A hora voou nesse meio tempo sem que Michele se desse conta. Mas antes de encerrar a consulta de seu paciente, Michele reforça a vinda de Richard na próxima semana, e irá solicitar a mudança nas medicações de Richard.

     Medicações para controle de ansiedade, depressão, insônia, fazia parte da vida de Richard há quase um ano.

     Richard sempre teve insônia, que parecia voltar de tempos em tempos cada vez pior. Porém os remédios a qual tomava, não o faziam dormir, dizia Richard que o deixava ligado a noite toda.

As noites que Richard conseguia dormir, tinha pesadelos com o desconhecido, e experiencias de sonho astral.

O que sempre o deixava perplexo, devastado, sem energia ou forças, o deixando deprimido até todos os resíduos memoriais do sonho, terem idos embora. Se tornando apenas uma lembrança vaga e vazia na mente de Richard.

     Calado e com poucas palavras Richard saiu do consultório da psicóloga Michele. Desorientado, andou, não se apressou a pegar o ônibus de volta para sua casa, queria apenas esclarecer, ter tempo para pensar, e decidir o que fazer da sua vida, e como incrementar as mudanças necessárias. Mas Richard por mais que pensasse, por mais que andasse, não conseguia obter uma resposta que o agradasse e o deixasse determinado.

Ao invés, mais perguntas se formaram em sua cabeça, o deixando ainda mais perplexo e aflito sobre sua situação.

      Passou-se mais de meia hora e Richard ainda andava, com a cabeça baixa, com o olhar distante, e a mente, totalmente em outro lugar. Richard apenas movimentava seu corpo quase que no automático.
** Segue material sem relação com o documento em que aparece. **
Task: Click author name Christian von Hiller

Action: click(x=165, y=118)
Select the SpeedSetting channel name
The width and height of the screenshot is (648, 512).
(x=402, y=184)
Ao atravessar a rua não foi diferente, mas em uma das faixas de pedestre que Richard estava passando, não notou um carro vindo em sua direção, mas um homem que estava ao seu lado, o viu, e puxou Richard rapidamente, o alertando, o salvando.

Richard sem jeito, agradece, e continua sua caminhada na avenida principal de sua cidade.
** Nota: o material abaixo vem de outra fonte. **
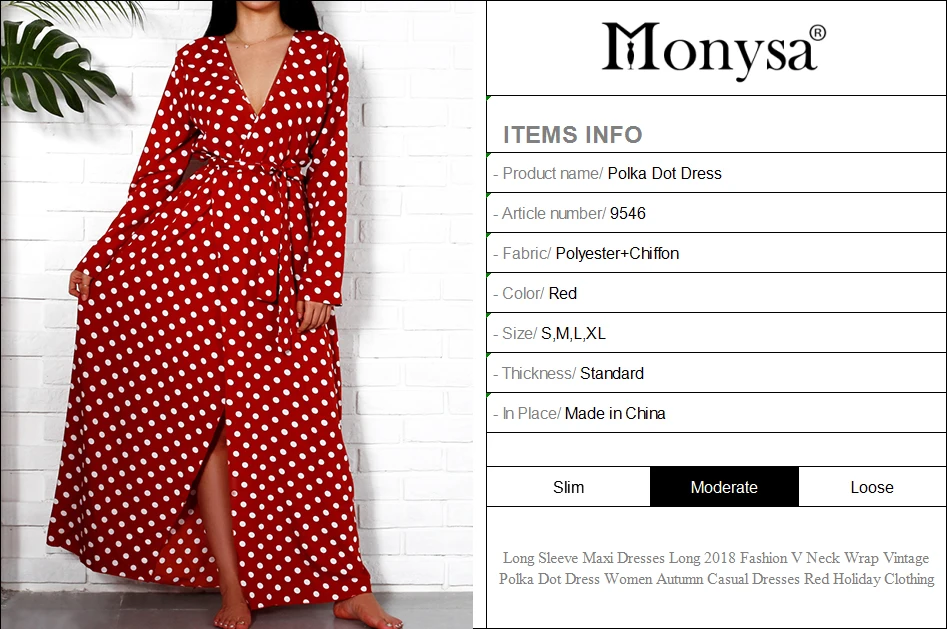Click the Article number 9546 row

click(x=716, y=213)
E com essa ação do sujeito, Richard retomava a si, e decidiu ir para casa, estava um pouco cansado de andar.

É como se o toque do sujeito tivesse trazido de volta a alma de Richard Kammer que estava a se perder pelo espaço tempo de sua própria mente.

Richard ficou pensando sobre esse assunto olhando através da janela do ônibus. Quando desceu do ônibus cerca de quarenta minutos depois, caminhou mais um pouco e finalmente chegou em casa.
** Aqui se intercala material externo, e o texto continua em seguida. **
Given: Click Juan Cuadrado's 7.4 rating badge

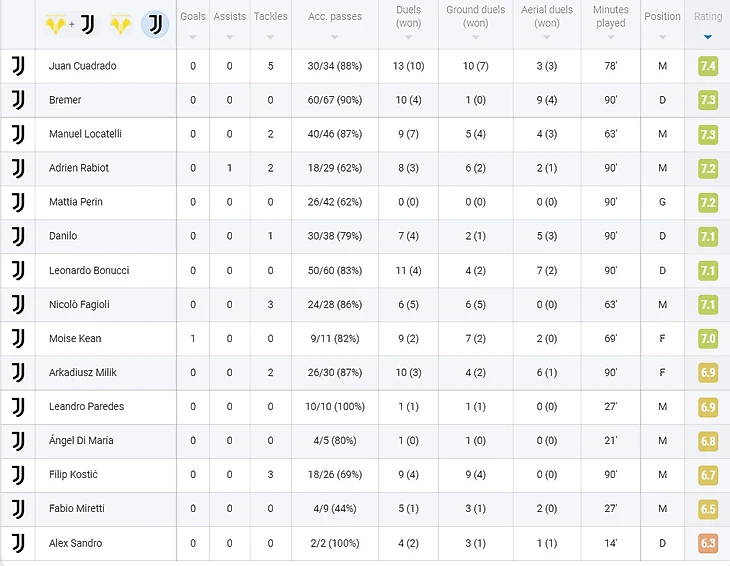Looking at the screenshot, I should pyautogui.click(x=708, y=66).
Uma casa pequena, humilde e sozinha, assim como Richard vivia e se sentia, pequeno e sozinho.

Richard não havia conseguido se expressar novamente, como dizer que a solidão lhe faz bem, quando ao mesmo tempo ela lhe faz mal?

     - Eu quero as coisas, mas no meu tempo, do meu jeito, se não for assim, eu não tenho interesse de ter, mas ainda tenho a necessidade – Pensa Richard em sua casa, falando sozinho, e acrescenta – É isso que eu devia ter falado -.